Virtually the entire Montgomery County Delegation signed on to support this legislation early, with even stronger provisions than what finally passed the full General Assembly. They were powerful and consistent advocates in this battle, and I applaud their efforts. I would like to thank Senator Brian Feldman, who played a critical role in the Senate Finance Committee and its minimum wage workgroup to bring this bill to a vote. I thank Delegate Ben Kramer for introducing the bill requiring the Department of Labor, Licensing and Regulation to enforce local minimum wage laws. I would also like to acknowledge the essential support of my co-sponsors here in Montgomery County—Councilmember Nancy Navarro and former Councilmember Valerie Ervin—for their commitment and advocacy.
So many of the committed, organized community members who moved this effort forward at the county level were instrumental in pushing it up to the state level and I am so proud of the partnerships we formed with them. Their efforts helped make passage of this bill a reality. I particularly applaud the efforts of Raise Maryland, Jews United for Justice, Progressive Maryland, all of our union partners, countless other advocates and ordinary citizens who took time out of their days, evenings and weekends, to advocate with passion and compassion so we could do what is right for residents of our state.

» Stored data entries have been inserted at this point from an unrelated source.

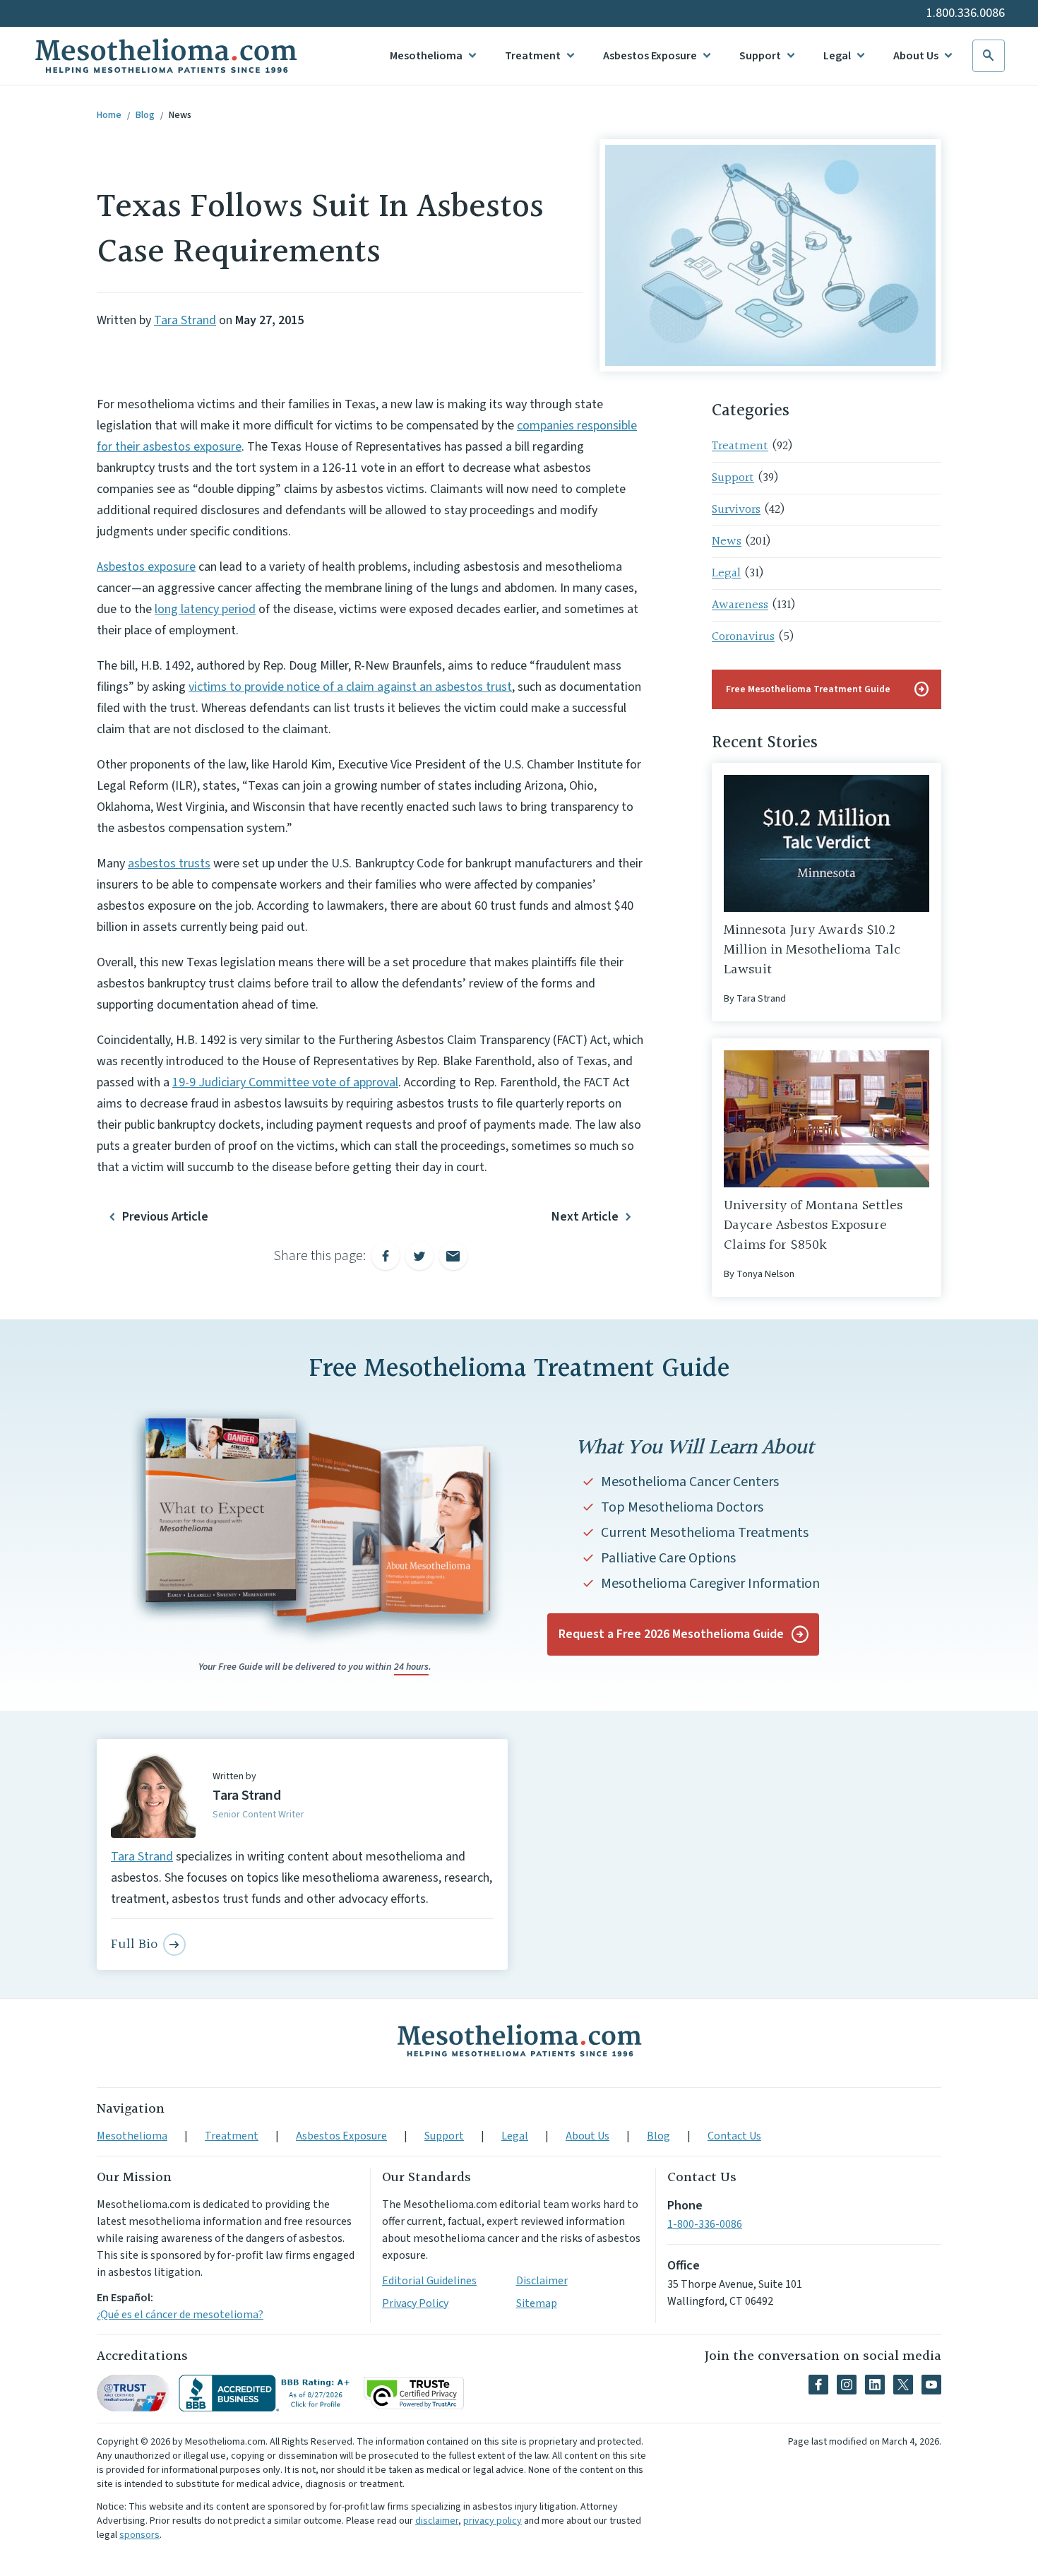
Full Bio (134, 1944)
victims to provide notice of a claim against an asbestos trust (350, 687)
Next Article (585, 1216)
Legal (837, 56)
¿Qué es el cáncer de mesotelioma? (180, 2314)
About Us (915, 56)
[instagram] (847, 2384)
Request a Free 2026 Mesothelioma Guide (671, 1634)
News (180, 115)
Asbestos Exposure (650, 56)
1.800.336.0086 (965, 13)
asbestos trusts (169, 863)
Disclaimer (542, 2281)
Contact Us (734, 2136)
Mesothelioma (426, 56)
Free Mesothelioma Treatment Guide (828, 689)
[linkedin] (875, 2384)
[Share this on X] (419, 1256)
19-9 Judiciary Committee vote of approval (285, 1082)
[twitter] (903, 2384)
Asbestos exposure (146, 567)
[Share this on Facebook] (385, 1256)
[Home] (519, 2041)
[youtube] (931, 2384)
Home (109, 115)
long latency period (205, 609)
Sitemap (536, 2303)
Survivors (736, 509)
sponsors (139, 2535)
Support (760, 56)
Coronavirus (743, 637)
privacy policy (492, 2521)
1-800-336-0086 (704, 2224)
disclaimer (436, 2521)
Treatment (533, 56)
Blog (145, 115)
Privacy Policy (415, 2303)
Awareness (740, 605)
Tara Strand (185, 320)
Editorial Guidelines (429, 2281)
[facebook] (818, 2384)
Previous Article (165, 1216)
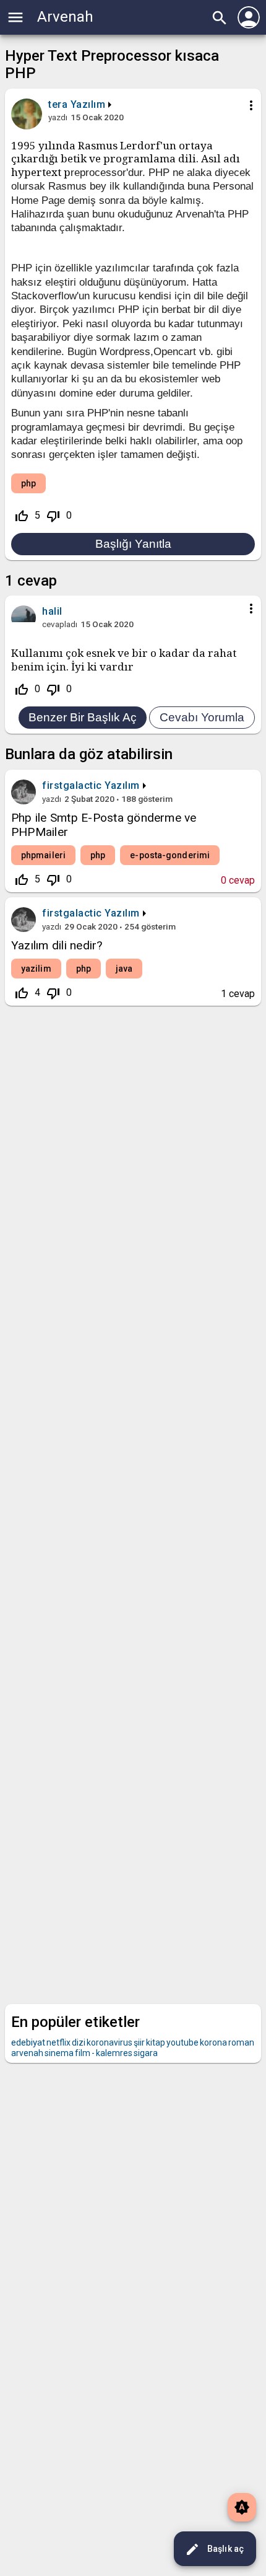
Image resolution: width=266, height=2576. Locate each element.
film (82, 2053)
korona (213, 2042)
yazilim (36, 969)
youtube (182, 2042)
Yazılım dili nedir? (57, 945)
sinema (59, 2053)
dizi (78, 2042)
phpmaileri (43, 855)
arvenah (27, 2053)
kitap (155, 2042)
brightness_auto (242, 2507)
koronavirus (109, 2042)
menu (15, 17)
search (219, 18)
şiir (139, 2042)
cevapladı (59, 624)
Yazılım (88, 104)
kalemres (114, 2053)
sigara (146, 2053)
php (28, 483)
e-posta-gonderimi (170, 855)
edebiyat (28, 2042)
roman (241, 2042)
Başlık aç (214, 2549)
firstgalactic (72, 785)
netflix (58, 2042)
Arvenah (65, 16)
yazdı (57, 117)
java (124, 969)
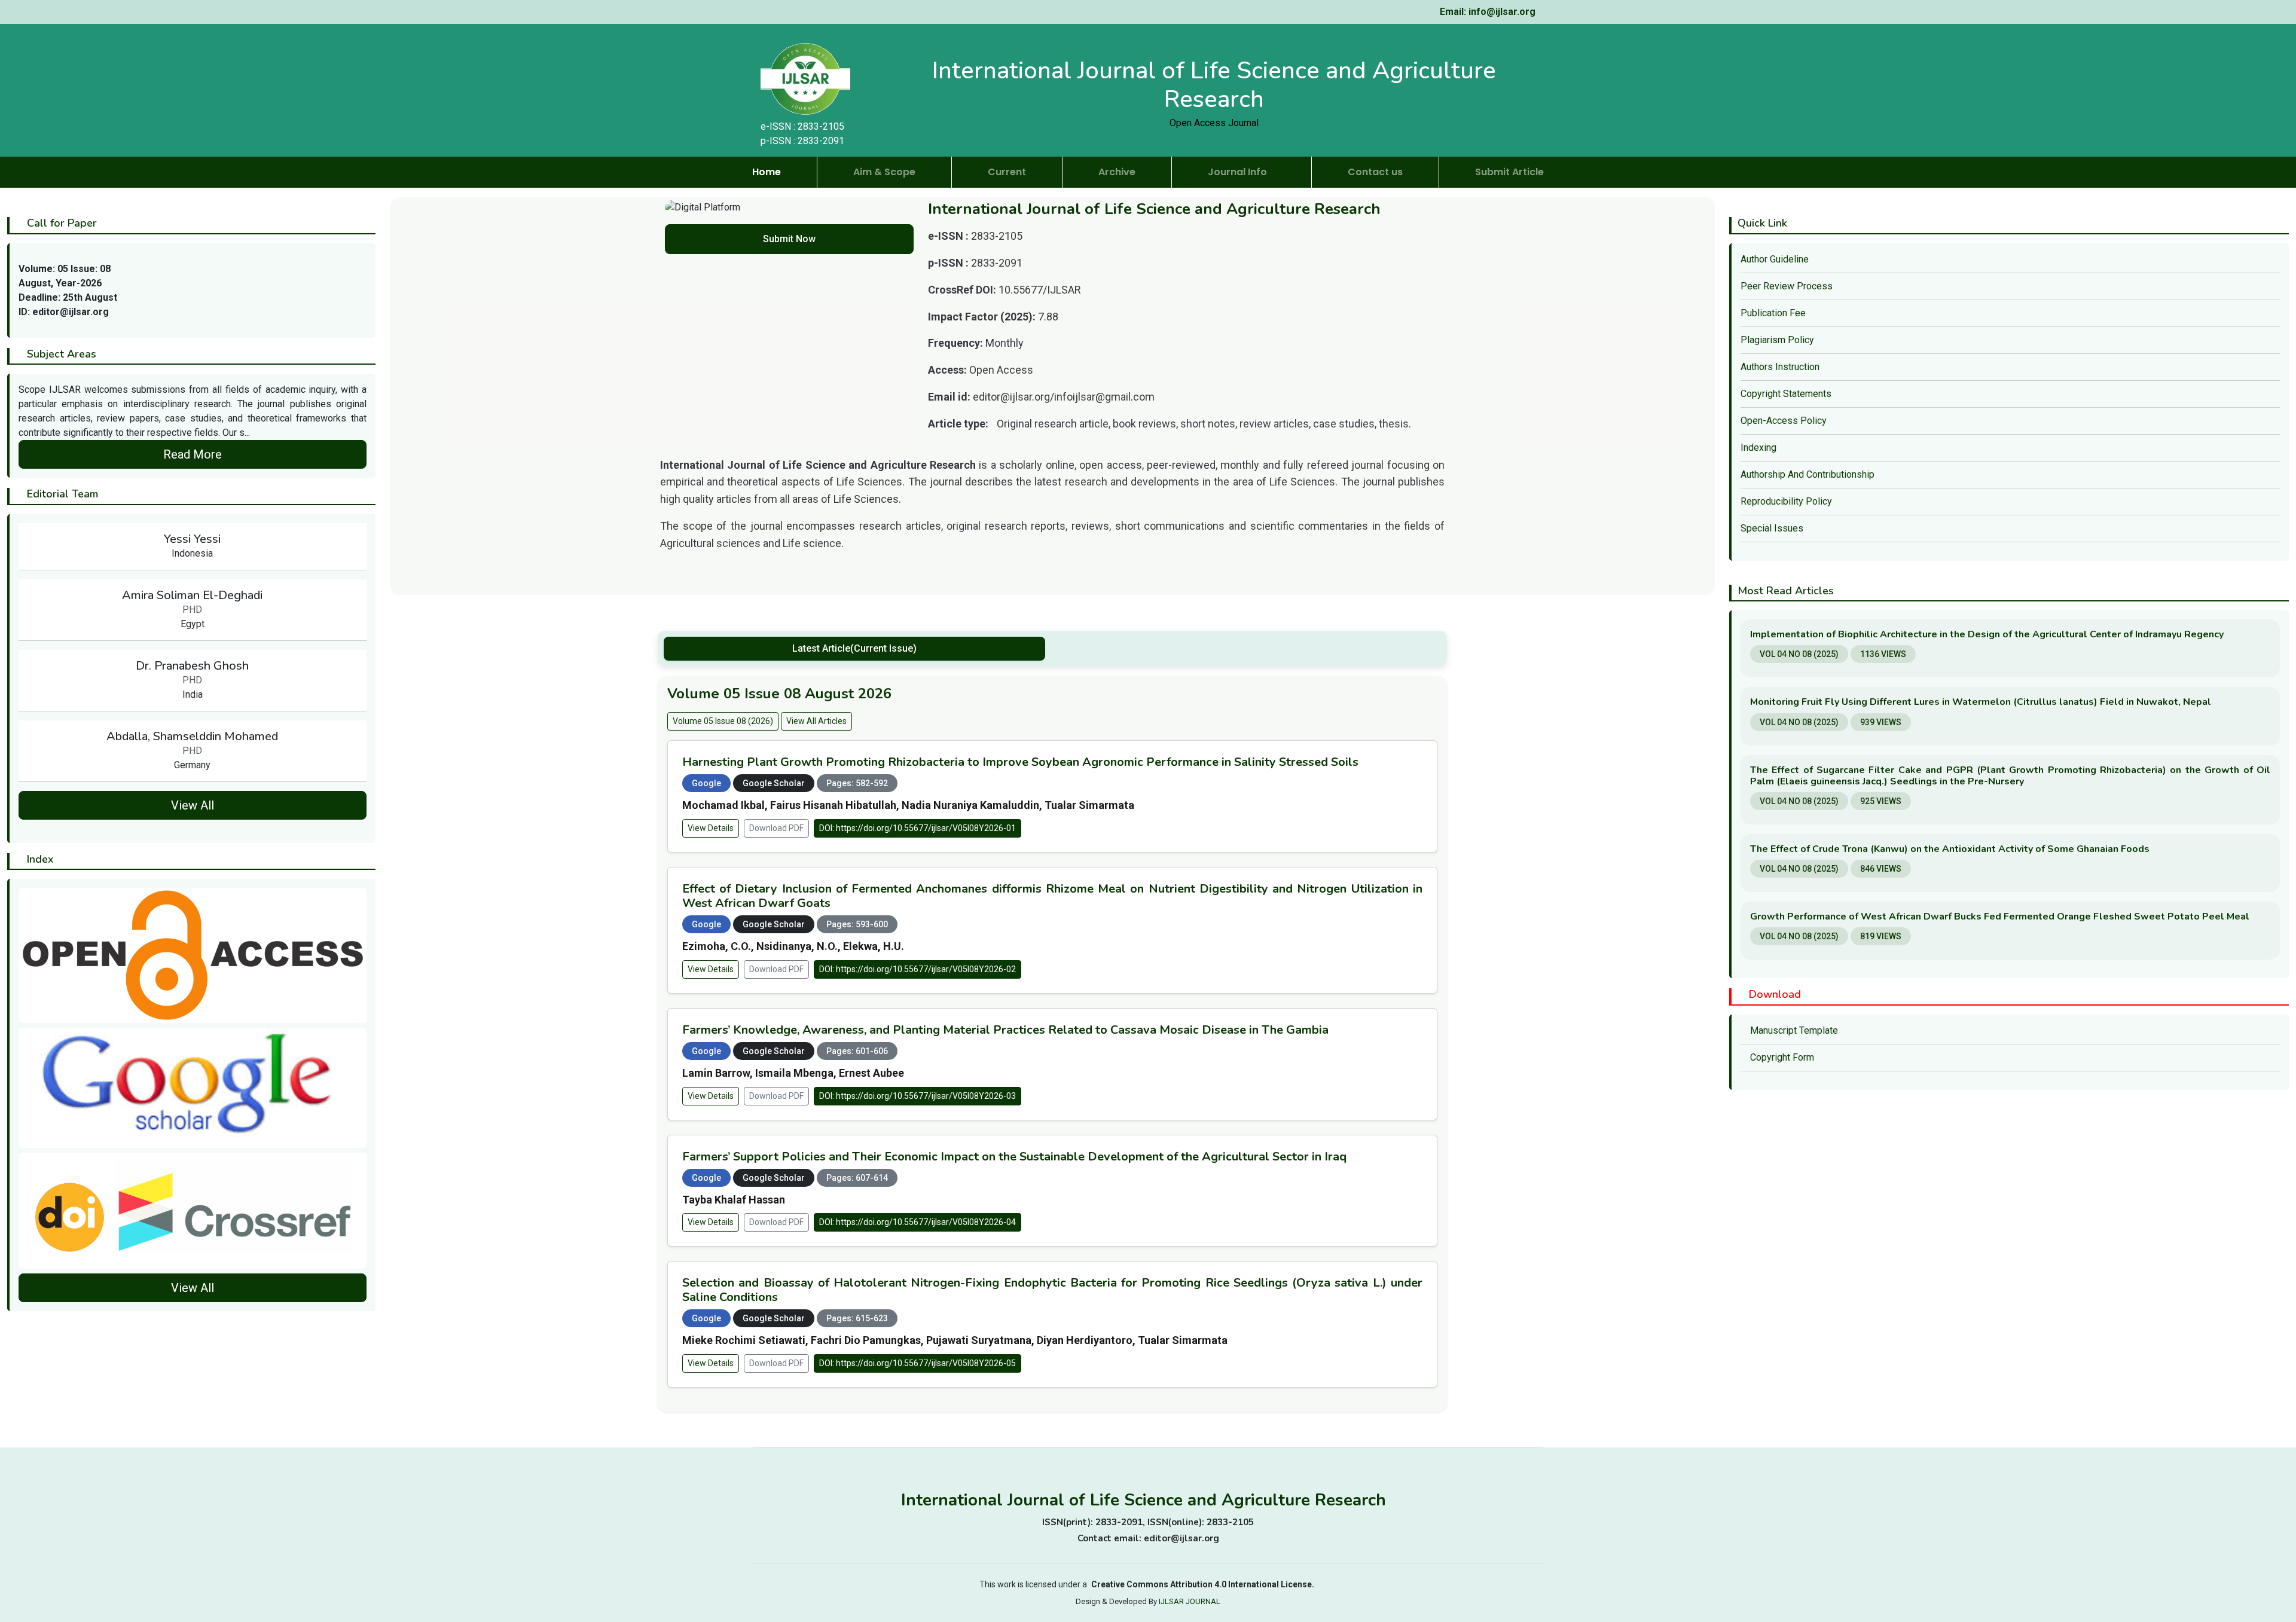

Poverty and injustice begets more of the same. People who work for a living should not return home at the end of the week without enough money to put food on the table or afford decent housing. People who work for a living should not have to work two jobs in order to support their families—they should be able to work one job and be home to be with their families, and support and nurture their children. There is a rising tide of activism—a new awareness—that low wages have a significant negative impact on our society. I applaud the Maryland General Assembly for this important step in reasserting the principle that an honest day’s work should beget an honest day’s pay. Lifting people out of poverty and into self-sufficiency begins with a fair wage.